# Union #36 Loom for sale Southcentral MO



## dixiemaiden

I have a Union Special (Union #36) loom for sale. I need to sell it because I am accumulating too many looms.:help:
The loom is in good condition. I have woven rugs and several dozen dish towels on it. Every thing is in good shape except for a crack on the sectional beam, which has not been a problem, and probably won't be. 
I am located in South Central Missouri, and can not ship. I am asking $240 or best offer. 

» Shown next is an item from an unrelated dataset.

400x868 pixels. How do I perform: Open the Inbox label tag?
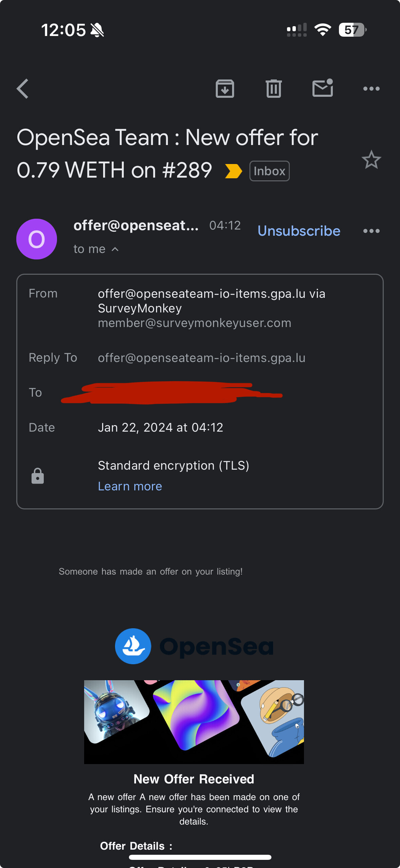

Please send me a message if you would like pictures. Flickr changed their set up, and I can't figure out how to post a picture now.


----------



## weever

Love my Union Looms. Don't need another, but I just thought I'd let everyone know that Unions are workhorses...


----------



## luvrulz

Can't see the pics - can you repost??


----------



## dixiemaiden

Here is one picture.


----------



## dixiemaiden

Here are some more pictures. Let me know if you have any questions.


----------



## Patches

What is the weaving width of the loom if you still have it? Where are you at in Missouri?


----------



## luvrulz

Nice and I would love to have it - just don't know where I would put it....or how I would get it home! I hope someone finds it and loves it...


----------



## Patches

I sent you a pm and also my email if you would prefer it. Thanks, Marilyn


----------